Justicia social es parte de una ecuación que evita brotes de fuego. La igualdad por decreto crea una población de borrachos conformistas. Una sociedad sin igualdad siembra una tormenta de conflictos. Palmira con educación, pero sin derechos o autoestima, jamás hubiese logrado entender que la administración (sea del cerebro del niño o de los recursos de la nación), requiere de procesos en los cuales todos participamos en definir las mejores maneras. La pobre administración del Estado hoy es resultado del trato del pueblo ayer. Si el Ejecutivo actúa con desprecio del Congreso es porque los actuales administradores aprendieron los métodos despóticos de señoritos que se sentían dueños de Bolivia; que impusieron su voluntad sin derecho a réplica o contribución alguna de los que fueron considerados mano de obra barata. Entonces, ¿qué MAS podemos esperar?
En Bolivia se perdió el memorándum anunciando que el desarrollo es integral, sea del ser humano o de la economía. El memorándum tal vez nunca siquiera llegó. Los nuevos administradores, su carencia de formación académica subvencionada por los votos del gremio, creen que es posible desarrollar únicamente el corazón de un niño, por lo que se dan el lujo de despreciar el oxigeno que llena sus pulmones. Debido que el objetivo de los padres de esta patria ha sido siempre, y sigue siendo, luchar por el poder, la atención que se le presta a perfeccionar procesos que administran nuestros valiosos recursos naturales ahora ha sido relegada a unos cuantos ignorantes.
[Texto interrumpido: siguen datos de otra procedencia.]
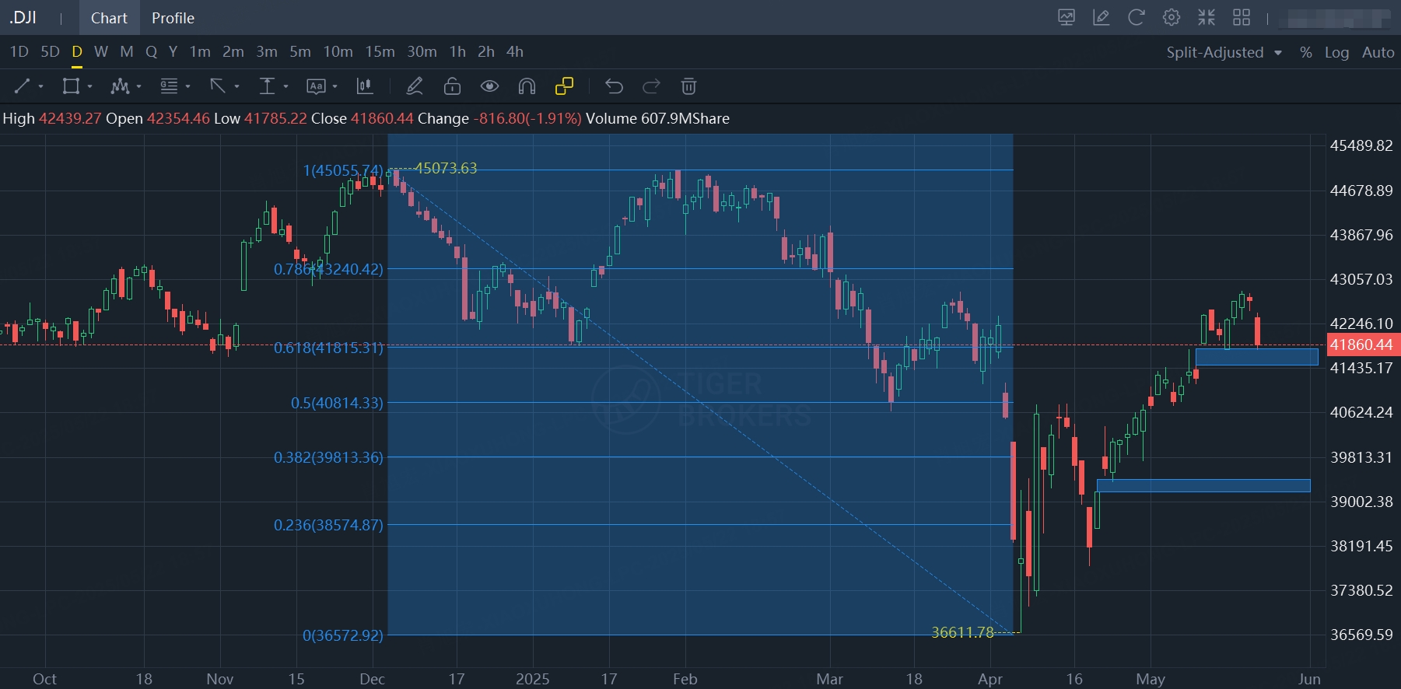Toggle drawings visibility with the eye icon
Lo más trágicos es que nuestra obsesiva incapacidad de cooperar con el otro nos ha convertido a todos los bolivianos en mano de obra barata.
La tensión dialéctica entre posturas antagonistas es una condición necesaria para un proceso político saludable y equilibrado. Esto es verdad sobre todo en la economía, donde “lo que funciona” cambia según las condiciones. Pero en lugar de tensión dialéctica, en Bolivia hay una patética tensión. Y si bien la economía, al igual que el cerebro de un niño, pasa necesariamente por diversos ciclos, requiriendo de diferentes estrategias de desarrollo parece que, por rencillas de cocina, en este hogar se pretende encontrar respuestas a puros carajazos. El memorándum que circula entre el sindicato de “amas de casa” y sindicato de “niñeras” es que solo uno de los dos sindicatos tiene que ser dueño de toda la razón.
Lo que se pierde en la analogía del cerebro incipiente es que el niño boliviano no pertenece ni a la ama de casa, ni a la niñera. El subdesarrollado cerebro del niño boliviano, carente de autoestima y educación, es el hijo de todos. En este hogar no se entiende que son mejores procesos los que descubren mejores respuestas a objetivos en común. Por ende, no existe argumento alguno en este hogar capaz de inculcar principios a cerebros programados toda su vida a que hay que imponer la solución de quien tiene el sartén por el mango. En lugar de voluntad de evolucionar el sistema, lo que aquí hay son chismes e intrigas de cocina entre clases sociales de segunda clase. Cuando la mediocridad de método es compartida, ¿qué PODEMOS esperar?